Capture The Flag
Global CyberPeace Challenge 4.0 CTF has two types of contests —
- Information Technology Capture the Flag (IT-CTF).
- Operational Technology Capture the Flag (OT-CTF).
Information Technology Capture the Flag (IT-CTF):
- In this type of CTF a different platform will be provided where participants/teams have to register or login with predefined credentials separately and all the information will be sent to their registered email address.
- Participants/teams will be provided puzzles, programs with security vulnerabilities. There is a Secret key called ‘flag’ embedded with each of the puzzles. Finding the same is proof that participants have solved the particular challenge and by submitting the flag earns the points.
- Flags are chosen to look very distinctive and a special type of formatting that participants can easily recognize that it is the flag.
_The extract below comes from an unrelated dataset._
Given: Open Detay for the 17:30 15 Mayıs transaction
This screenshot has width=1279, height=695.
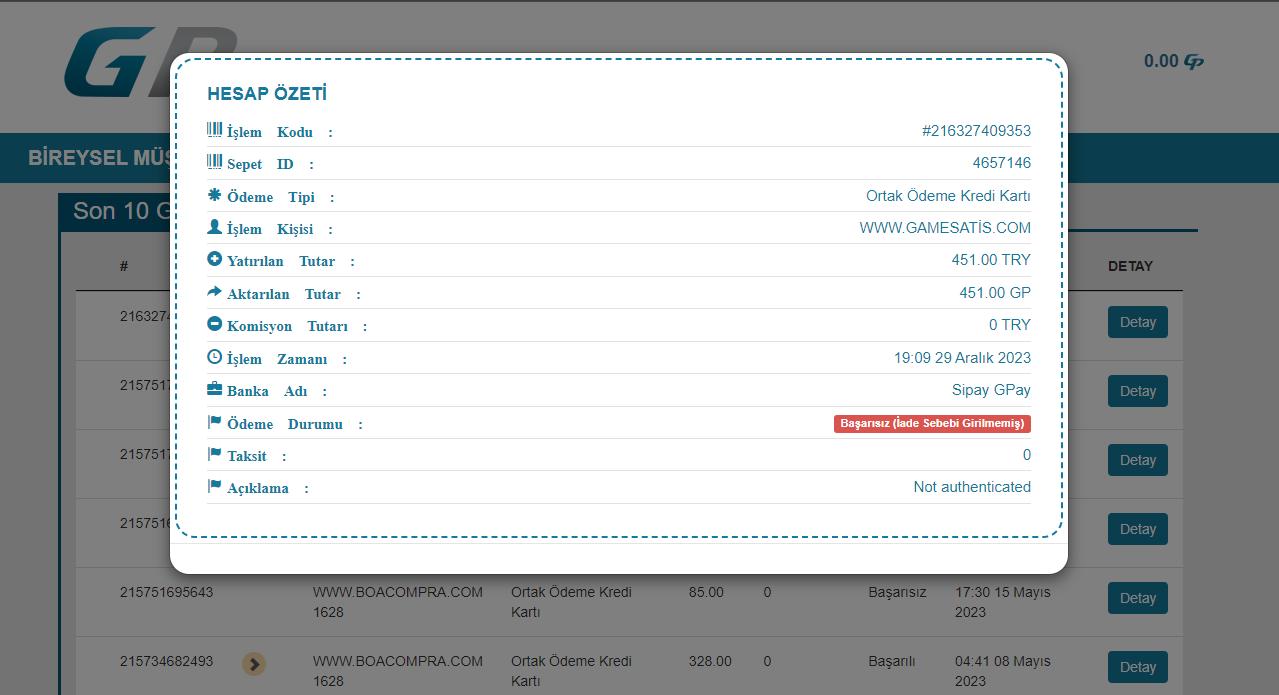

- Task will be categorised as Cryptographic challenge, Steganographic challenge, Web based, Reverse engineering, Networking, Forensics and others.
- Each problem statement has its own points which depends on the hardness of the problem.
- The marking procedure depends on how many points participants would have earned and how much time they have taken to submit the flags.
Operational Technology Capture the Flag (OT-CTF):
- The registered participants will be given remote VPN access to the OT-CTF platform. They have to log in to the system first as per the credential and specific time slot provided to them by the organisers.
- The system will be a non hardened Industrial Control System (ICS) with the pre configured vulnerabilities.
- The task can be divided as– Participants have to discover the IP range of the OT Network, discover the devices connected to the network and its running protocols. Find the device or devices with vulnerabilities and exploit the system to gain access to the system.
- The infrastructure can be as complex as a real Industrial Control System used to have.
- A Proof of Concept report with proper screenshots needs to be sent with all the information like discovered IP range, connected devices, running protocols, and attack methodology to the organiser to the [email protected] email id. Also mention the tools and if any script is used in the attack methodology.
- The marking procedure depends on discovered IP range, number of devices and protocols, number of compromised devices and also on the time taken to send the Proof of Concept report and its strength.
- CAUTION: The participants need to secure their attacking system first before entering the OT Network. As their System is suspected to be attacked by the other attackers. The organiser will not be responsible for any kind of damage.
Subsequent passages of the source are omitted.